To date, increases in food production have allowed most countries to feed their growing populations, but the balance between population growth and food supply has been delicate. The dominant methods by which the major grain crops are produced remain labour-intensive. Crop yields vary greatly throughout Asia. For example, rice production per acre in Bangladesh is about half that of South Korea. Only about one-fifth of Asia’s land is arable, and it has been increasingly difficult to expand production by extending the amount of cultivated land, although in some areas, such as western Indonesia, forest has continued to be cleared for colonization. In most tropical and subtropical parts of Asia, cropping intensity has risen—i.e., arable land increasingly has been cultivated for more than one crop (and in some areas, such as Bangladesh, sometimes even three crops) each year. Major efforts to increase production have occurred through the so-called Green Revolution, which involved introducing hybrid seed strains that have been responsive to chemical fertilizers. This technology has required controlled water supplies and has led to increases in irrigation and the use of pesticides. Mechanization has been important for some crops, such as wheat and corn (maize), but in general it has not been so important for rice growing. It is thought that a more significant barrier to further agricultural development has been the uneven distribution of land. This problem has been particularly acute in the poorer countries of Asia. While governments have made concerted efforts to produce workable land-reform programs, progress has been slow; this has been particularly conspicuous in the Indian subcontinent and the Philippines. In the socialist countries, land reform was attempted through collectivization, but in general land has been given back to peasants to farm individually. Anxiety that the growth potential of the Green Revolution has been slackening has contributed to arguments for introducing genetically modified organisms. Asian countries, however, have responded cautiously to such proposals.
Asian economic interdependence grew significantly during the late 20th century as a product of trade, investment, and better access to information. Japanese investment has dominated much of East and Southeast Asia. Formal organization of the regional economy remains relatively weak, although the Association of Southeast Asian Nations (ASEAN) has worked reasonably well. For most of these countries, however, trade with other Southeast Asian countries has grown less quickly than trade with Japan. In 1995 the South Asian Association for Regional Co-operation proclaimed a South Asian Free Trade Area as one of its policy goals, but such a zone has not yet been realized.

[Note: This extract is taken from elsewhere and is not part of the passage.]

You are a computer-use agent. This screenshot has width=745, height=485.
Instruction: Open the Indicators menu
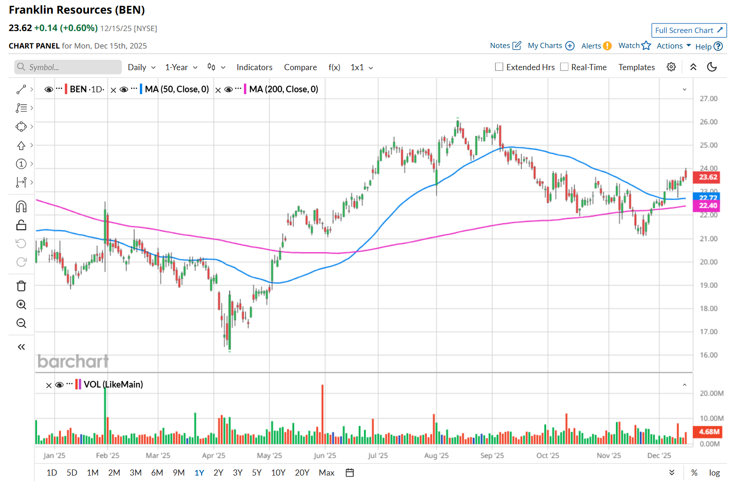tap(254, 67)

The Persian Gulf countries have sometimes achieved sufficient unity to act together through the Organization of Petroleum Exporting Countries (OPEC; which includes non-Asian members) to control oil prices, but otherwise there has been little regional integration in Southwest Asia. Siberia, the Asian portion of Russia, suffered after the collapse of Soviet central planning in the early 1990s, and the Russian central government subsequently abandoned the region to manage on its own. The remote location and fierce climate have discouraged private investors from trying to exploit much of Siberia’s vast mineral and timber resources, except for the heavily developed petroleum and gas deposits of western Siberia.